**SET EXERCISE**.
Write the material below as a JSON list of strings, one string per line, leaving out blank lines.

··· DATA TO PROCESS

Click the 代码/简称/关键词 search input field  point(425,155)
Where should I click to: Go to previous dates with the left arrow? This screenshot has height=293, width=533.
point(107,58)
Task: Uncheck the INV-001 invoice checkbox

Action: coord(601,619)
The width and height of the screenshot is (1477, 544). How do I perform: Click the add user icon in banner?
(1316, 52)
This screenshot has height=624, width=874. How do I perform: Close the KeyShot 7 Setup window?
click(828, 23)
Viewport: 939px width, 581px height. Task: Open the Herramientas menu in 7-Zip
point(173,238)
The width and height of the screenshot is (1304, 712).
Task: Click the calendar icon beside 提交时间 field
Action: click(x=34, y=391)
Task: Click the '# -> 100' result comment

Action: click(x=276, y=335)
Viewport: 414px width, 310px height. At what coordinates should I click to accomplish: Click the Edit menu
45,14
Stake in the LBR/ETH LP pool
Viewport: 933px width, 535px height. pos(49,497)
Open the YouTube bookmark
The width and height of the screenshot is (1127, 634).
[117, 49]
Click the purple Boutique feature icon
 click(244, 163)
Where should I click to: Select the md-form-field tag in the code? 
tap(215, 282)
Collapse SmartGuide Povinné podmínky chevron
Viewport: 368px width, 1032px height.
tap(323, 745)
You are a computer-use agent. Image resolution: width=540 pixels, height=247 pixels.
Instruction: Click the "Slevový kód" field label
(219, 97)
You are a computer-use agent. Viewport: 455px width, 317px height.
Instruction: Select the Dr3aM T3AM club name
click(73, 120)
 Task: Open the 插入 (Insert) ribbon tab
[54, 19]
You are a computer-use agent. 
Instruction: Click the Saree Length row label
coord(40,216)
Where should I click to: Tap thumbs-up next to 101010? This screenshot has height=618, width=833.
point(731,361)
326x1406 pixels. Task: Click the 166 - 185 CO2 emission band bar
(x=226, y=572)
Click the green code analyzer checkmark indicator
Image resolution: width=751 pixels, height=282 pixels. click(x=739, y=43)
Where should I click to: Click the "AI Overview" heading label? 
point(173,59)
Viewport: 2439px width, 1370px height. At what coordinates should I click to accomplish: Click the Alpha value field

······

**EXPECTED ANSWER**.
[
  "Click the 代码/简称/关键词 search input field  point(425,155)",
  "Where should I click to: Go to previous dates with the left arrow? This screenshot has height=293, width=533.",
  "point(107,58)",
  "Task: Uncheck the INV-001 invoice checkbox",
  "Action: coord(601,619)",
  "The width and height of the screenshot is (1477, 544). How do I perform: Click the add user icon in banner?",
  "(1316, 52)",
  "This screenshot has height=624, width=874. How do I perform: Close the KeyShot 7 Setup window?",
  "click(828, 23)",
  "Viewport: 939px width, 581px height. Task: Open the Herramientas menu in 7-Zip",
  "point(173,238)",
  "The width and height of the screenshot is (1304, 712).",
  "Task: Click the calendar icon beside 提交时间 field",
  "Action: click(x=34, y=391)",
  "Task: Click the '# -> 100' result comment",
  "Action: click(x=276, y=335)",
  "Viewport: 414px width, 310px height. At what coordinates should I click to accomplish: Click the Edit menu",
  "45,14",
  "Stake in the LBR/ETH LP pool",
  "Viewport: 933px width, 535px height. pos(49,497)",
  "Open the YouTube bookmark",
  "The width and height of the screenshot is (1127, 634).",
  "[117, 49]",
  "Click the purple Boutique feature icon",
  " click(244, 163)",
  "Where should I click to: Select the md-form-field tag in the code? ",
  "tap(215, 282)",
  "Collapse SmartGuide Povinné podmínky chevron",
  "Viewport: 368px width, 1032px height.",
  "tap(323, 745)",
  "You are a computer-use agent. Image resolution: width=540 pixels, height=247 pixels.",
  "Instruction: Click the \"Slevový kód\" field label",
  "(219, 97)",
  "You are a computer-use agent. Viewport: 455px width, 317px height.",
  "Instruction: Select the Dr3aM T3AM club name",
  "click(73, 120)",
  " Task: Open the 插入 (Insert) ribbon tab",
  "[54, 19]",
  "You are a computer-use agent. ",
  "Instruction: Click the Saree Length row label",
  "coord(40,216)",
  "Where should I click to: Tap thumbs-up next to 101010? This screenshot has height=618, width=833.",
  "point(731,361)",
  "326x1406 pixels. Task: Click the 166 - 185 CO2 emission band bar",
  "(x=226, y=572)",
  "Click the green code analyzer checkmark indicator",
  "Image resolution: width=751 pixels, height=282 pixels. click(x=739, y=43)",
  "Where should I click to: Click the \"AI Overview\" heading label? ",
  "point(173,59)",
  "Viewport: 2439px width, 1370px height. At what coordinates should I click to accomplish: Click the Alpha value field"
]